## Start Records supplied

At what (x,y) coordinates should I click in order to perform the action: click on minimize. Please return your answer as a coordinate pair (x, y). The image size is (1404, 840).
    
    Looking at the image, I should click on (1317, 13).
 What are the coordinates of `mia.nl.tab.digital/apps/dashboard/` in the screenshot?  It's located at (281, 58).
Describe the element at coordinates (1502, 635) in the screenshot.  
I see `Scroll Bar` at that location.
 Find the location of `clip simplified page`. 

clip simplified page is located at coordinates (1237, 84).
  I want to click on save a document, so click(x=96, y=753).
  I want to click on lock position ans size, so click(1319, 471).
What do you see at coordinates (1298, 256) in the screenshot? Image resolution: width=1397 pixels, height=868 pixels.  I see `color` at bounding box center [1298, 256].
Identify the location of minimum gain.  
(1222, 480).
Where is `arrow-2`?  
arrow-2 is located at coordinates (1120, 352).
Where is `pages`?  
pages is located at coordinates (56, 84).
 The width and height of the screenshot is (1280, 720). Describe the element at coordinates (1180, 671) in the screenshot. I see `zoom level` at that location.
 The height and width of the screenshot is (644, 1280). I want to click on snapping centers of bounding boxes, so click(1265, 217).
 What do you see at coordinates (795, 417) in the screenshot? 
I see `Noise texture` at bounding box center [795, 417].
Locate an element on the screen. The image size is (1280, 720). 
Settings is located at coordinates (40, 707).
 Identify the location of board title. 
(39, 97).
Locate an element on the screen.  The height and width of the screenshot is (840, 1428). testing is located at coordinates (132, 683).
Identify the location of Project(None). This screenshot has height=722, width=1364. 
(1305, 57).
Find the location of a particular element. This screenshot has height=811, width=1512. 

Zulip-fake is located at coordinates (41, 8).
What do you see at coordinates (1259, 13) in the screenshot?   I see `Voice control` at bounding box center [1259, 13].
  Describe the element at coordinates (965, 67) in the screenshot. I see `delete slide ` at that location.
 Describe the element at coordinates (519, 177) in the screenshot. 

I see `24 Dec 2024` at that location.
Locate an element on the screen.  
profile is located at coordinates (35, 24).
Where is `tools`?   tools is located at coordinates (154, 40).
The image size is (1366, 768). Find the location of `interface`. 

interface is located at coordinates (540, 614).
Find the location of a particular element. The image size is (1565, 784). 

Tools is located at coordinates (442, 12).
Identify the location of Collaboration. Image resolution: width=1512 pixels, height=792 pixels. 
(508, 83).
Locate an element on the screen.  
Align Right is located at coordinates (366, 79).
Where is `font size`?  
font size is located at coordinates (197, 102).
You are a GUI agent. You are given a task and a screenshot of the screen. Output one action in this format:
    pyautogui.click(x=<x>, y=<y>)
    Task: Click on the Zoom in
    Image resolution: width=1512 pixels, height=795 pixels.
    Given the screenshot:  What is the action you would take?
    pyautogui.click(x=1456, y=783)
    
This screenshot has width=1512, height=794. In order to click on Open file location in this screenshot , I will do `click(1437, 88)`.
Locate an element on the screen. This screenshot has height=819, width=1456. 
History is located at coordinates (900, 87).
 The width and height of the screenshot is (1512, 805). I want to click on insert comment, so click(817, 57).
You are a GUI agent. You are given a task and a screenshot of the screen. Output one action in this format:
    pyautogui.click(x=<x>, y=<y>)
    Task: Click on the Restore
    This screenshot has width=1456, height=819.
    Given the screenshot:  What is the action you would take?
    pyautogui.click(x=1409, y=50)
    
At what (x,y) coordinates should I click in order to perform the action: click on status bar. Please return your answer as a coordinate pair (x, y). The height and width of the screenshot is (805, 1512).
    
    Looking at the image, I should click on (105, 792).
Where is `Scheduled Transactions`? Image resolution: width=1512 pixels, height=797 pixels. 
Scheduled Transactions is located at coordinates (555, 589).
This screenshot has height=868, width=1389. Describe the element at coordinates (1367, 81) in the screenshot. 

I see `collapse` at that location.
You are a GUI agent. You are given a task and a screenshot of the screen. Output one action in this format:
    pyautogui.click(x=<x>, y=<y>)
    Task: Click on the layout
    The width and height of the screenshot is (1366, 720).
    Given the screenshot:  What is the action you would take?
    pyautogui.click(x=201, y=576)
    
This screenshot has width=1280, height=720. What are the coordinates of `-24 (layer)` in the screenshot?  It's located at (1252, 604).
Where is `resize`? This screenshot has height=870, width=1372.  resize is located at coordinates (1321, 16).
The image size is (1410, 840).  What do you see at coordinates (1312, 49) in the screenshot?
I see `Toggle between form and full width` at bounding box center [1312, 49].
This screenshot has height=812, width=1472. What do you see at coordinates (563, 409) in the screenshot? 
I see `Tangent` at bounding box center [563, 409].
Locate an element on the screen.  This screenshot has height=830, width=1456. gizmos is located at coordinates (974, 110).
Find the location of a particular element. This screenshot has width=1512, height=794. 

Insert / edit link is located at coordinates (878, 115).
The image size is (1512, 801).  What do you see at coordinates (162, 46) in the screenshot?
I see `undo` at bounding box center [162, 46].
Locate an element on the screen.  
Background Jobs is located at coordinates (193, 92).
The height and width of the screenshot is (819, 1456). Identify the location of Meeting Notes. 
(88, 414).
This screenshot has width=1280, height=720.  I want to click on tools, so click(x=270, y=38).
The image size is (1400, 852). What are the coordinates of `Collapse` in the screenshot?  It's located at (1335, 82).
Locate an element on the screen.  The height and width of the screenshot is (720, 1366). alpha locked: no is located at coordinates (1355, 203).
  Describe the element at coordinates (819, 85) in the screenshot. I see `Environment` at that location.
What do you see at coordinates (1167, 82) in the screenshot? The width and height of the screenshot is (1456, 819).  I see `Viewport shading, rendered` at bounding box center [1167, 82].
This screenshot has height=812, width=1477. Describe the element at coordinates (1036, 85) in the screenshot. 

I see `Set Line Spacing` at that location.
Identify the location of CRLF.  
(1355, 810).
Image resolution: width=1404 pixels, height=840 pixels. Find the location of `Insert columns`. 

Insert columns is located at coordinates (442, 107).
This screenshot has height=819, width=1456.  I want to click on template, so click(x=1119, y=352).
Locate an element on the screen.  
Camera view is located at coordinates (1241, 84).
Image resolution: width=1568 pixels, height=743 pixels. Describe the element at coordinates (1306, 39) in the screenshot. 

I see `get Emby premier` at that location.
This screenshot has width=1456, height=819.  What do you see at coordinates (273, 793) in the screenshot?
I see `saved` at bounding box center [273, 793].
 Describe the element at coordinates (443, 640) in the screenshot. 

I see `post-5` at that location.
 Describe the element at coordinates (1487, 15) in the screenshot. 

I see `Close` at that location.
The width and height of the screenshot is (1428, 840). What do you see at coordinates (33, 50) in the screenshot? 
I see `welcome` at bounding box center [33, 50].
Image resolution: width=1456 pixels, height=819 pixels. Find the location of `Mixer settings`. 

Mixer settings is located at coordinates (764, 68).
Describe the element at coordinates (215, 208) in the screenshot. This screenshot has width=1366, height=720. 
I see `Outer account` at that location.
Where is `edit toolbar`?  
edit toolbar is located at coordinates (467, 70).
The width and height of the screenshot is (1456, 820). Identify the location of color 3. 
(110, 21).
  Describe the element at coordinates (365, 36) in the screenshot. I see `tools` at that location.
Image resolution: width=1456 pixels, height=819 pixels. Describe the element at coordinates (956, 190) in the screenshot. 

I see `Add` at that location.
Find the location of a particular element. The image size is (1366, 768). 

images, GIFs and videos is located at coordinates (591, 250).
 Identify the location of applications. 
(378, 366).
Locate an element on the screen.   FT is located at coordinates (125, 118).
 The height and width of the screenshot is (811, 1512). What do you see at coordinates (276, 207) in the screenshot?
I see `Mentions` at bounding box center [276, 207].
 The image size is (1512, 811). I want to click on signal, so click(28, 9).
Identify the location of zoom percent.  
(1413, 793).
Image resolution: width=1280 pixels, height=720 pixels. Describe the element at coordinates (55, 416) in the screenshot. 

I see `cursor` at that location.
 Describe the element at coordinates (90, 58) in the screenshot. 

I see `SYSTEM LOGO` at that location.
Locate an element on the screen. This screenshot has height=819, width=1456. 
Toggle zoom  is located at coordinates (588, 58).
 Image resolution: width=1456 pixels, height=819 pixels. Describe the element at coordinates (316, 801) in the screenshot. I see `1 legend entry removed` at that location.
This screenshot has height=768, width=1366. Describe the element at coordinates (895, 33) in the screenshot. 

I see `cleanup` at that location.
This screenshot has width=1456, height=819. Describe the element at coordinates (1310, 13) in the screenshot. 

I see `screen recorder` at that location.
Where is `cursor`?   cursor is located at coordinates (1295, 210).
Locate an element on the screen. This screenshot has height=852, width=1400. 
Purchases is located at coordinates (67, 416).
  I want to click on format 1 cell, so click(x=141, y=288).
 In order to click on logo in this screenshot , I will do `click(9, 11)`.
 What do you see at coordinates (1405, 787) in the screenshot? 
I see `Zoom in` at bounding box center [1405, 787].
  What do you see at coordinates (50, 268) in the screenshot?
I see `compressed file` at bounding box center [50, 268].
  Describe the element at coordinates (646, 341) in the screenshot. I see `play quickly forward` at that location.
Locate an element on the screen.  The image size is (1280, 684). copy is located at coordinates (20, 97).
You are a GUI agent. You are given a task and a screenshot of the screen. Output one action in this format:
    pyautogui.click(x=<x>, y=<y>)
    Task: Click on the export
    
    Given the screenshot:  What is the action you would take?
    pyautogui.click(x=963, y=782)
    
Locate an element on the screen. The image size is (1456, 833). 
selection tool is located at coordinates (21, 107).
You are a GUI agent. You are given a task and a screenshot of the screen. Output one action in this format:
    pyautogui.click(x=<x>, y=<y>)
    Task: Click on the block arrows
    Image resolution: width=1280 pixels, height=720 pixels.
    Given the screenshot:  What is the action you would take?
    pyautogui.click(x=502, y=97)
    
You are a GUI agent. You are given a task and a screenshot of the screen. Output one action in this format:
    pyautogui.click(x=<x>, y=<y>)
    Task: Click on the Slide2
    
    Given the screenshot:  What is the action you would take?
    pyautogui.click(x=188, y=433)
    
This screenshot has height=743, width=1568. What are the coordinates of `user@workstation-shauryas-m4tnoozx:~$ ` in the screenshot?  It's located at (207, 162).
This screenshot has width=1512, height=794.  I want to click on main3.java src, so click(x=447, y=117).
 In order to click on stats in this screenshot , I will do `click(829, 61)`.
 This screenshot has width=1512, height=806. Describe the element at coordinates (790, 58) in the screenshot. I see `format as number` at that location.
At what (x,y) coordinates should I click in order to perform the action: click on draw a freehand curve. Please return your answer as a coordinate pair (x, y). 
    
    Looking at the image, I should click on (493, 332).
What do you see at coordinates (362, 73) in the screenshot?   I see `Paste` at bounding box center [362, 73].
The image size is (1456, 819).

## End Records supplied

Print the records above from the line containing "I want to click on format" through the line containing "coordinates (20, 97).", including both of those lines, reproducing every character without change.

  I want to click on format 1 cell, so click(x=141, y=288).
 In order to click on logo in this screenshot , I will do `click(9, 11)`.
 What do you see at coordinates (1405, 787) in the screenshot? 
I see `Zoom in` at bounding box center [1405, 787].
  What do you see at coordinates (50, 268) in the screenshot?
I see `compressed file` at bounding box center [50, 268].
  Describe the element at coordinates (646, 341) in the screenshot. I see `play quickly forward` at that location.
Locate an element on the screen.  The image size is (1280, 684). copy is located at coordinates (20, 97).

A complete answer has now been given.